Generate a probe for each prefix, flow id and TTL, in a random order. This function differs from probe_generator in two aspects:

  • The TTLs are specified for each prefixes, and not globally.
  • All the probes for a given prefix and flow id are generated sequentially.

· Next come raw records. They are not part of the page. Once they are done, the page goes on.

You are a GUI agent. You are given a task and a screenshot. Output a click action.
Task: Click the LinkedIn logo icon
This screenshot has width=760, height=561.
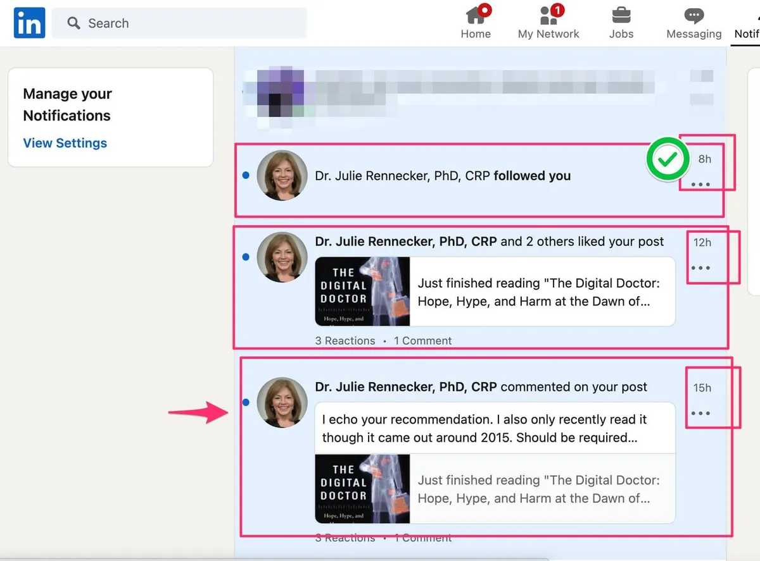click(29, 23)
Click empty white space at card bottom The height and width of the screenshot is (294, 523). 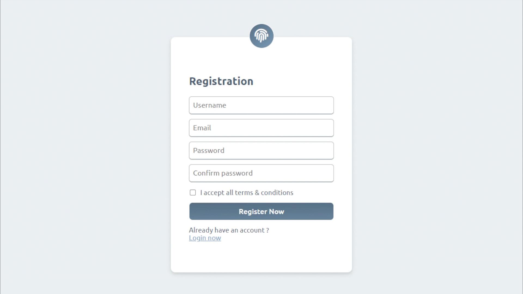point(261,257)
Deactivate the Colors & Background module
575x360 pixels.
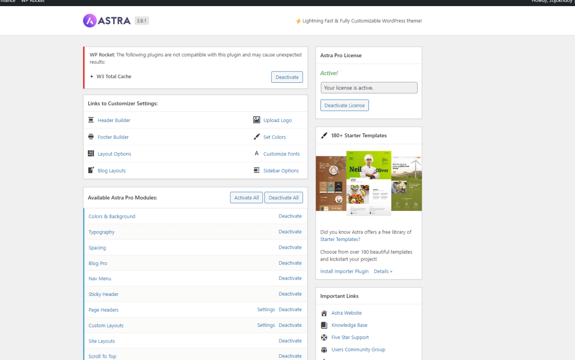(x=290, y=216)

The parameters and output are identical to probe_generator, excepted for prefixes which is a list of (prefix, protocol, TTLs) tuples, and the absence of the ttls parameter.

Parameters:

Name Type Description Default
prefixes Iterable[tuple[str, str, Iterable[int]]]

TODO

required
Source code in diamond_miner/generators/standalone.py
def probe_generator_by_flow(
    prefixes: Iterable[
        tuple[str, str, Iterable[int]]
    ],  # /32 or / 128 if nothing specified
    flow_ids: Sequence[int],
    *,
    prefix_len_v4: int = DEFAULT_PREFIX_LEN_V4,
    prefix_len_v6: int = DEFAULT_PREFIX_LEN_V6,
    probe_src_port: int = DEFAULT_PROBE_SRC_PORT,
    probe_dst_port: int = DEFAULT_PROBE_DST_PORT,
    mapper_v4: FlowMapper = SequentialFlowMapper(DEFAULT_PREFIX_SIZE_V4),
    mapper_v6: FlowMapper = SequentialFlowMapper(DEFAULT_PREFIX_SIZE_V6),
    seed: int | None = None,
) -> Iterator[Probe]:
    """
    Generate a probe for each prefix, flow id and TTL, in a random order.
    This function differs from [probe_generator][diamond_miner.generators.probe_generator] in two aspects:

    - The TTLs are specified for each prefixes, and not globally.
    - All the probes for a given prefix and flow id are generated sequentially.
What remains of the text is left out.